▶ _Objective_: Report every line of the material below that contains the string "order". Letter case matters.
** START OF Material for this exercise **
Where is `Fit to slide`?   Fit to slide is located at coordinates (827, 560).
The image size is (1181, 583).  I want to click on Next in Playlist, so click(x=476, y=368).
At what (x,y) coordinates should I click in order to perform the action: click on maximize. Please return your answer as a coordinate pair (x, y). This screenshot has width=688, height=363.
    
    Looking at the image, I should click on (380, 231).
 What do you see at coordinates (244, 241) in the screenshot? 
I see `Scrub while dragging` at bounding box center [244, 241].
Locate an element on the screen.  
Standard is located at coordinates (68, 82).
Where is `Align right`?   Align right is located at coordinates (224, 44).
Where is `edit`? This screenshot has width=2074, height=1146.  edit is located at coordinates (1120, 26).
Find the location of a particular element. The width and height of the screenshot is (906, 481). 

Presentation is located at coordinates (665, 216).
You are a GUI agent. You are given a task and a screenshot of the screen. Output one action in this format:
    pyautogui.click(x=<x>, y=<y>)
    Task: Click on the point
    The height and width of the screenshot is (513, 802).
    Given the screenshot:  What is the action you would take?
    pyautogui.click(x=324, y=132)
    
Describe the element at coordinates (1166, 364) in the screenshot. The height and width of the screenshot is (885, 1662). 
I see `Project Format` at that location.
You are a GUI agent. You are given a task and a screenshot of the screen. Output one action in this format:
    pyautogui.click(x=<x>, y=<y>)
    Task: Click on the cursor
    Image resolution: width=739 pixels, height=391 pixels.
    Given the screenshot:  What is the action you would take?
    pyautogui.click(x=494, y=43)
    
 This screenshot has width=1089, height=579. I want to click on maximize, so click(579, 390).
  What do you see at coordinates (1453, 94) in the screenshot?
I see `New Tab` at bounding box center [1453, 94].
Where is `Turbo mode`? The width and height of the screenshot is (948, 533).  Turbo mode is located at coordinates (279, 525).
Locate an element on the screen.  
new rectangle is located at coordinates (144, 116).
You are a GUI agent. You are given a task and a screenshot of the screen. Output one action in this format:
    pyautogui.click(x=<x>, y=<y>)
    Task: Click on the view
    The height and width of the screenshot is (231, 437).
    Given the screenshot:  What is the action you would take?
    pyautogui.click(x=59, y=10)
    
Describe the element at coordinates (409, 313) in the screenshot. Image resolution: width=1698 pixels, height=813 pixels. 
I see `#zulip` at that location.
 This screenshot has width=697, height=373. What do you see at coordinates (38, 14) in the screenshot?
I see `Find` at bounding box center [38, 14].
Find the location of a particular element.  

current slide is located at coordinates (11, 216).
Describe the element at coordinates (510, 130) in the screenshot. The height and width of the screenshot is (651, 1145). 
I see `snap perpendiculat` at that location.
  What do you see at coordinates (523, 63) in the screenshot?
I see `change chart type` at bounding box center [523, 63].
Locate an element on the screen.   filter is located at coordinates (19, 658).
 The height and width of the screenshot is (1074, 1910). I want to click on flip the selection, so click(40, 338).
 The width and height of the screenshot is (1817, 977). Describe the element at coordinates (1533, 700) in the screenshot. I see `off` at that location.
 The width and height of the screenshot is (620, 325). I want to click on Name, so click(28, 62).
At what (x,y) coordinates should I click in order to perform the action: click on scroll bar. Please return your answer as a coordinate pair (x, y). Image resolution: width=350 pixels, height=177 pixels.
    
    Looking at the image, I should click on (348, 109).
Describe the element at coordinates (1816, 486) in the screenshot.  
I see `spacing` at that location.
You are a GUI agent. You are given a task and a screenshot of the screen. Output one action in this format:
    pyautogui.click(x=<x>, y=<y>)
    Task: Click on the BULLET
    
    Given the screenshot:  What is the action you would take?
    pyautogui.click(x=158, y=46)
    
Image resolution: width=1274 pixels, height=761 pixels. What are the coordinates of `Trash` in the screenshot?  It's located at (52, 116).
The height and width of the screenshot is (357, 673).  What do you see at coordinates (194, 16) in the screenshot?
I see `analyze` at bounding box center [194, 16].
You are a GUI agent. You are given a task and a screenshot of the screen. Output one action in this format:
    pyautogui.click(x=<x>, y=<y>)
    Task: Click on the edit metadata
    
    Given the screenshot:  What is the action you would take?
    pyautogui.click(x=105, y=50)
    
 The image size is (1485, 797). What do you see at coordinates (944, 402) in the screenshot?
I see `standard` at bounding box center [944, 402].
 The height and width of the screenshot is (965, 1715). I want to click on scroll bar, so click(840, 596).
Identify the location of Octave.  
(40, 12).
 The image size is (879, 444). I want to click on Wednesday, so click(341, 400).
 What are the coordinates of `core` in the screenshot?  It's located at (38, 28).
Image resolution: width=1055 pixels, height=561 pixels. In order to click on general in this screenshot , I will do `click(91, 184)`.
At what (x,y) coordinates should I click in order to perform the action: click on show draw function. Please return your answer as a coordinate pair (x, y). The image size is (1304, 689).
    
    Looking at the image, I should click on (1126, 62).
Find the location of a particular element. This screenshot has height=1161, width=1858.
** END OF Material for this exercise **
▶ _Reply to the exercise_:
At what (x,y) coordinates should I click in order to perform the action: click on maximize. Please return your answer as a coordinate pair (x, y). This screenshot has width=688, height=363.
At what (x,y) coordinates should I click in order to perform the action: click on scroll bar. Please return your answer as a coordinate pair (x, y). Image resolution: width=350 pixels, height=177 pixels.
Image resolution: width=1055 pixels, height=561 pixels. In order to click on general in this screenshot , I will do `click(91, 184)`.
At what (x,y) coordinates should I click in order to perform the action: click on show draw function. Please return your answer as a coordinate pair (x, y). The image size is (1304, 689).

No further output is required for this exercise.